The U.S. tour, which ran from April 27 through Tuesday, began in Los Angeles, and then stopped in Chicago, Washington and finally New York. One of the goals of the tour, said Epstein, was to convey the actual and potential impact of the youth seminars, which "you can't always measure for today and tomorrow." However, the participants are politically involved and may some day become leaders of their respective countries, she added. In the meantime, Epstein continued, the student negotiators have shown through their ability to analyze and surmount "deeper underlying obstacles to [resolving] the conflict," that hopes for Mideast peace are not based on "theoretical, virtual promises."

The Washington leg of the tour included a reception a week ago Thursday at the APN local office in the District, a briefing Friday morning at the Carnegie Endowment for International Peace, also in the District, and a presentation that afternoon at an American University class on conflict resolution.

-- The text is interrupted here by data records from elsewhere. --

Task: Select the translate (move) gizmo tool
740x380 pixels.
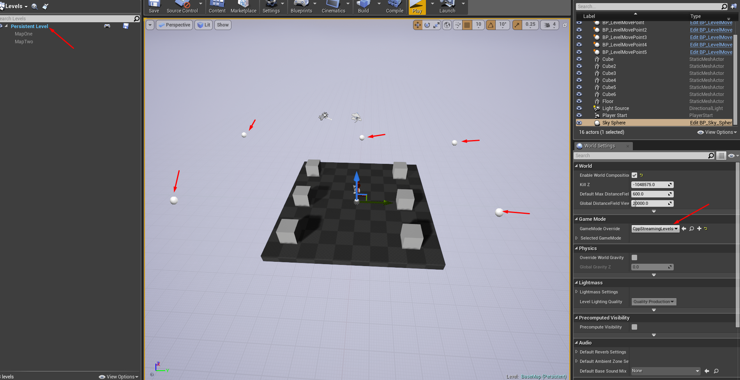Action: [x=417, y=25]

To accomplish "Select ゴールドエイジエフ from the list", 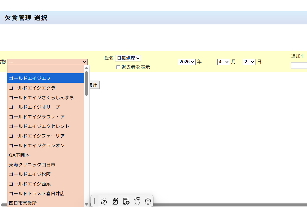I will pyautogui.click(x=46, y=78).
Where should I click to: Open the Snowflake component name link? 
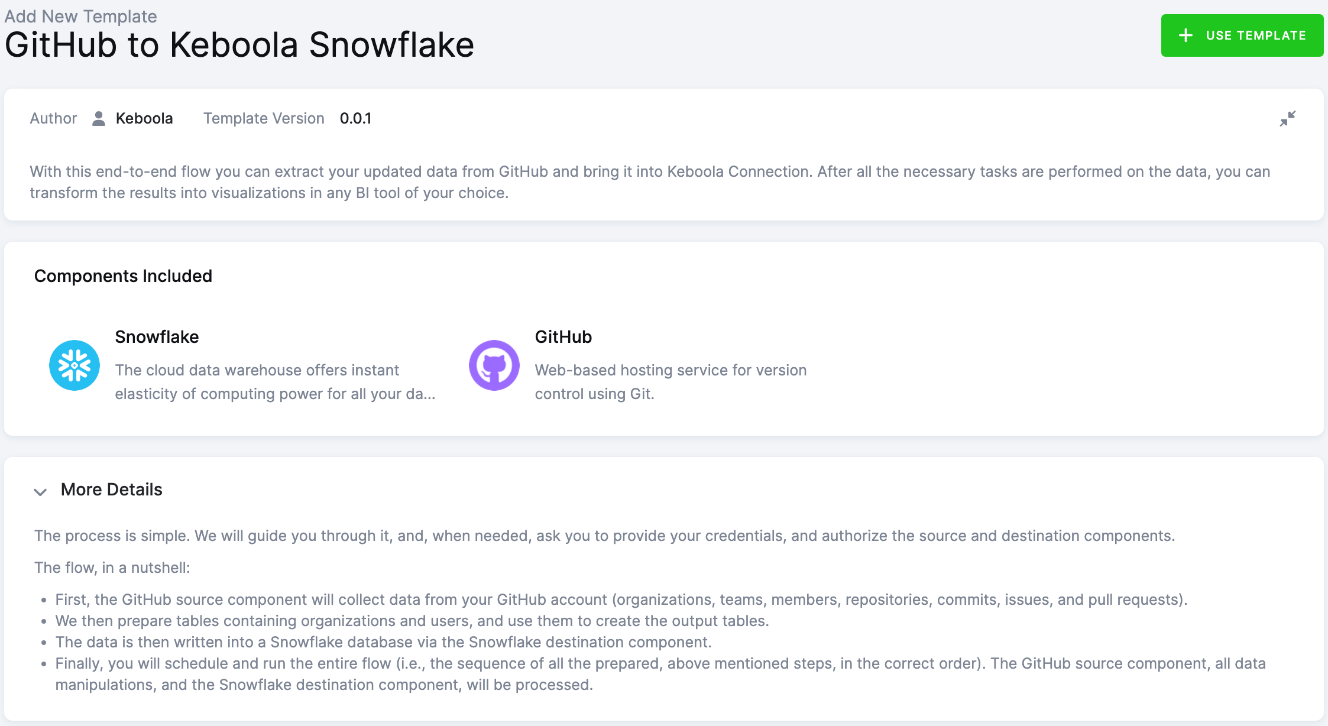tap(157, 337)
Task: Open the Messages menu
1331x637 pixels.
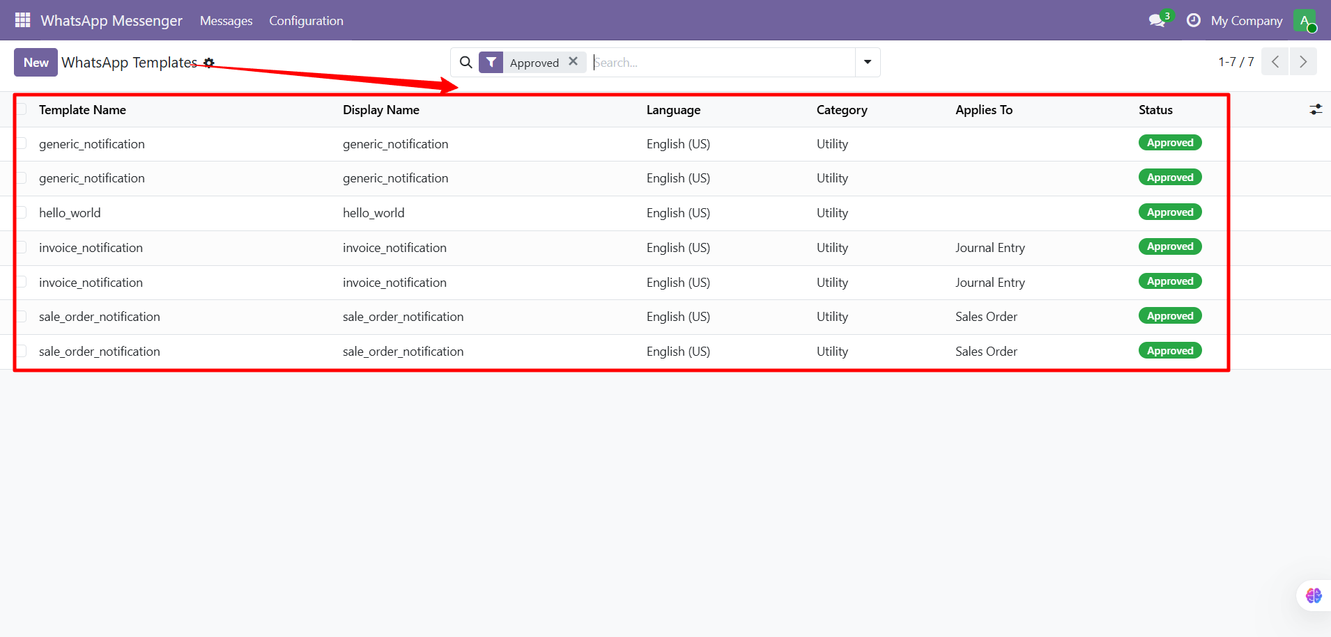Action: (x=226, y=21)
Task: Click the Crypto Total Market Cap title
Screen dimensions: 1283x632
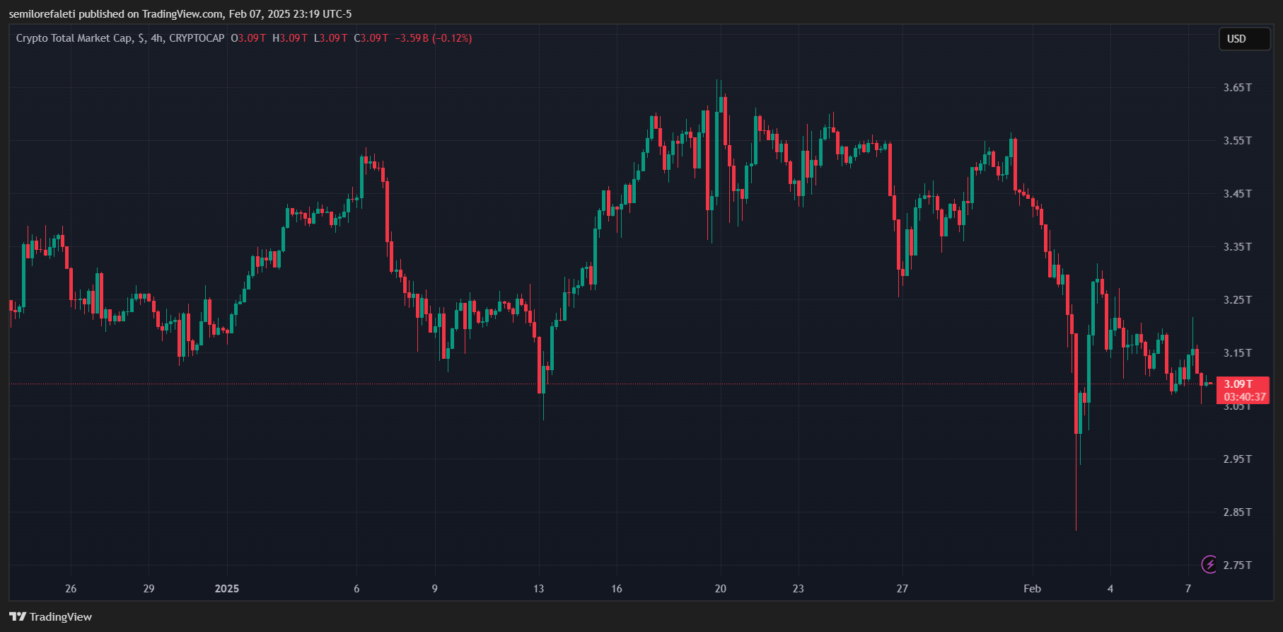Action: pos(74,38)
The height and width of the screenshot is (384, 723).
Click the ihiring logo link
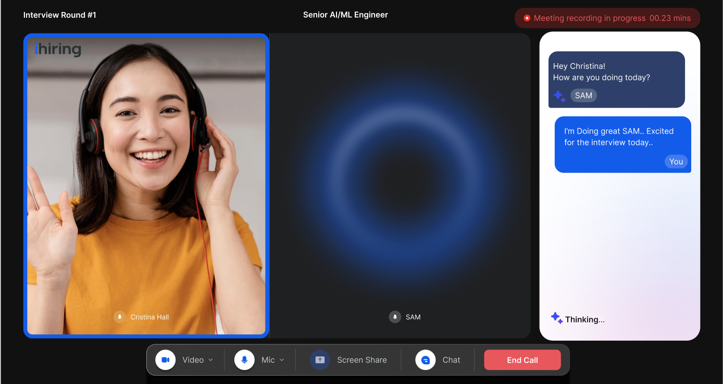(x=58, y=49)
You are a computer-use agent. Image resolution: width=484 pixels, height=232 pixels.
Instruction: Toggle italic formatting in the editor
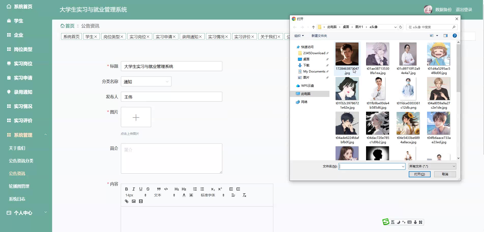coord(134,189)
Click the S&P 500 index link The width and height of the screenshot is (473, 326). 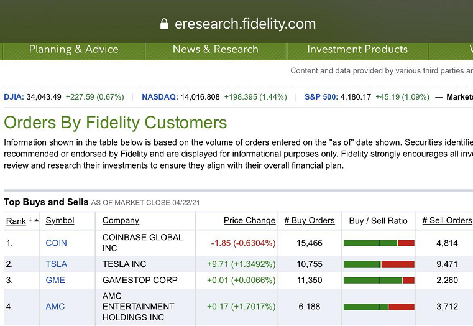(x=321, y=97)
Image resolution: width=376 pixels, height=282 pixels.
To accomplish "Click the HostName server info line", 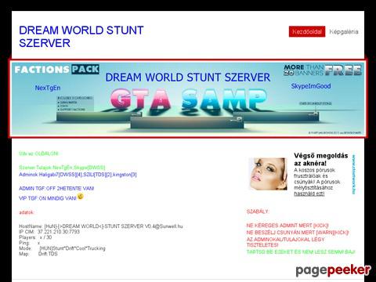I will [101, 226].

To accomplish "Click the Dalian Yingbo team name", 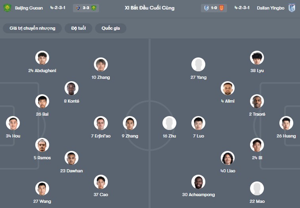I will [x=271, y=8].
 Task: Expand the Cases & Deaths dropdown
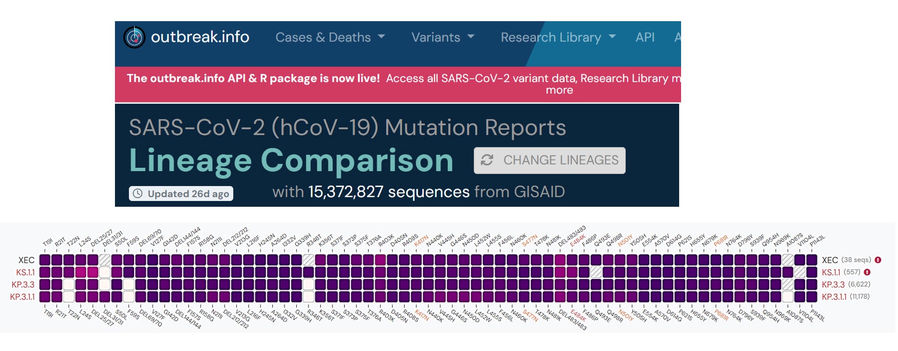tap(330, 37)
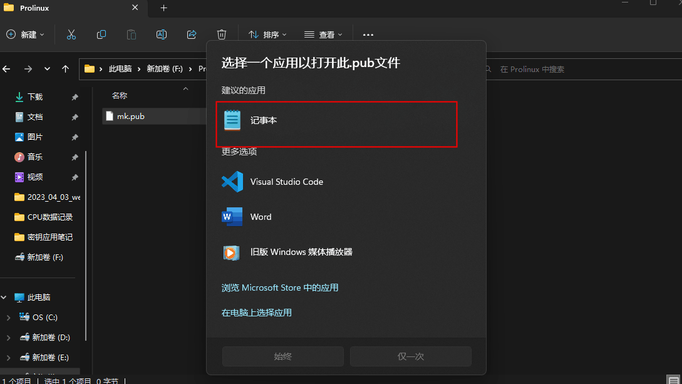Click the Rename icon in toolbar
Screen dimensions: 682x384
point(162,35)
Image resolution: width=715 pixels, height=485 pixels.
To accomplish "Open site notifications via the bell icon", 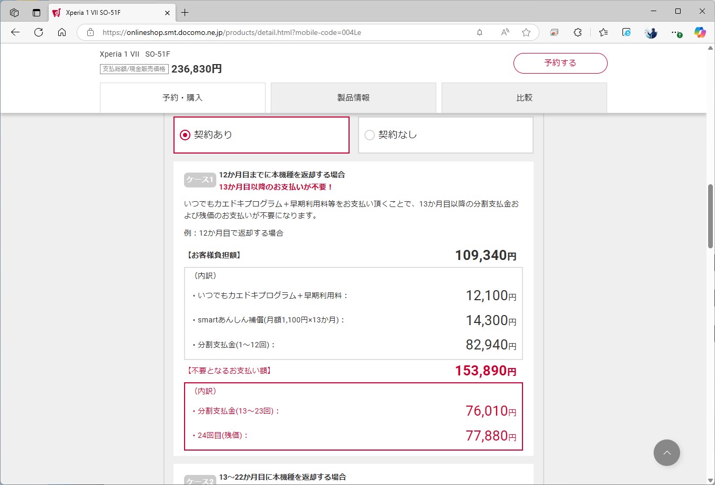I will (479, 32).
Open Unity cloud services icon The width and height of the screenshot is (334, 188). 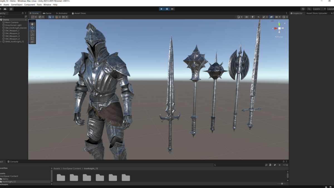pyautogui.click(x=5, y=9)

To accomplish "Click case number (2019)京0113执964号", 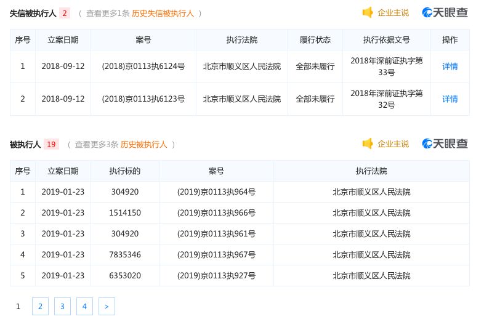I will point(216,192).
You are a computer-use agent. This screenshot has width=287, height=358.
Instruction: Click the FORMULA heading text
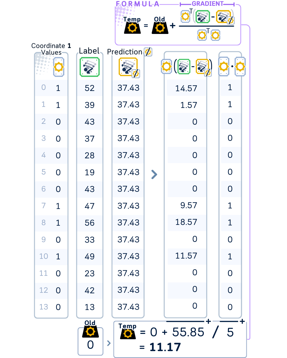137,4
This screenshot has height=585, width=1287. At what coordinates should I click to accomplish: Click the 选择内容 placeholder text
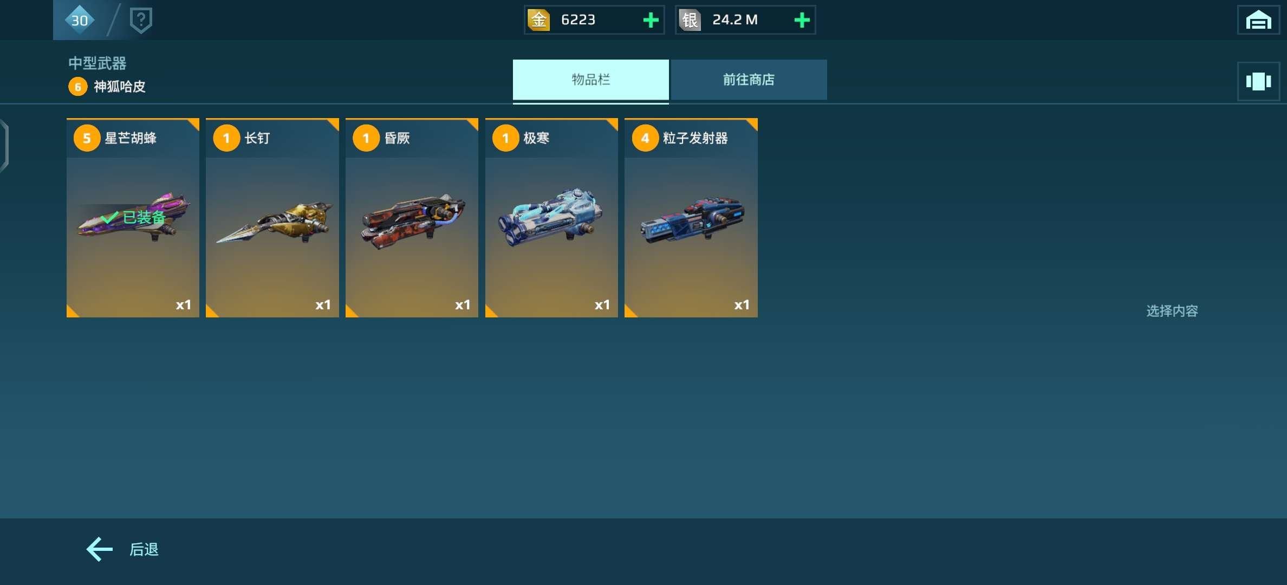point(1172,311)
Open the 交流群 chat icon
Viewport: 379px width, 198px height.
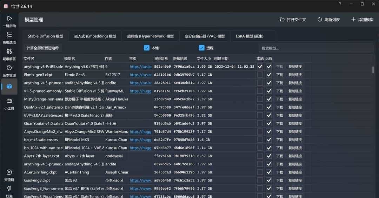[x=9, y=172]

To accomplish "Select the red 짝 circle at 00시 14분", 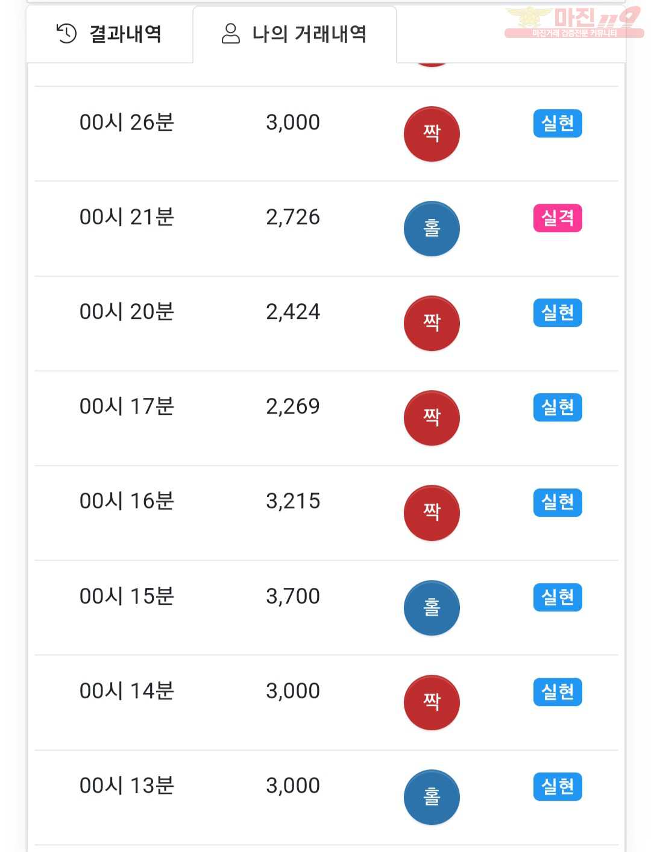I will click(x=432, y=702).
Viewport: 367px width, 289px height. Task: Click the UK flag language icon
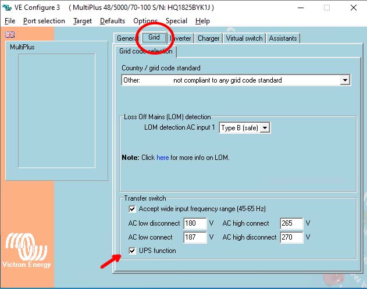point(9,35)
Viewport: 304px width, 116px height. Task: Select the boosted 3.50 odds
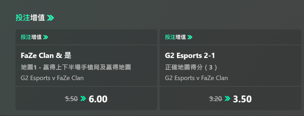pyautogui.click(x=242, y=99)
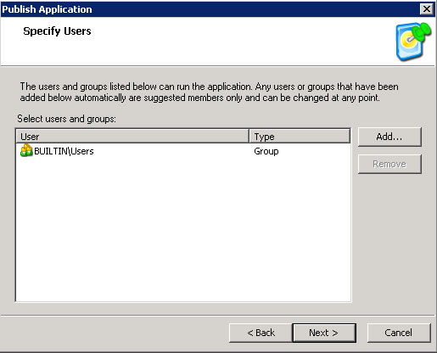Click the Specify Users heading
Screen dimensions: 437x353
57,31
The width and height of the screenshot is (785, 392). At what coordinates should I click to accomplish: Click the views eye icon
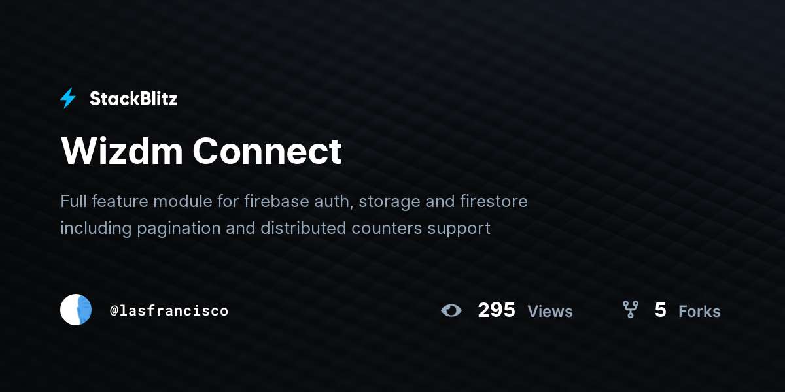click(451, 310)
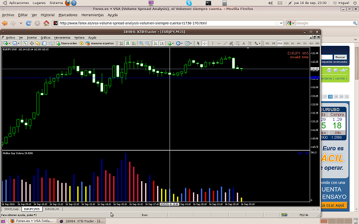Click the Nueva orden toolbar button
This screenshot has height=224, width=359.
click(x=67, y=43)
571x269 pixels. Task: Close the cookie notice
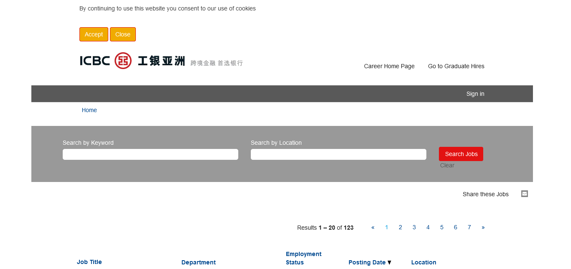(122, 34)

About 25 students attended the class, during which Epstein and Erekat discussed the youth seminars, noting that there is a waiting list of students who are eager to participate. They then answered questions.

Attendee Dan Rosa, a Jewish freshman at A.U., described the duo as "smart, determined individuals who are convinced that peace can happen if the populations get behind the governments and push for peace." He said he is now "a bit more optimistic" about the Israeli-Palestinian situation than he had been before he sat in on Friday's session.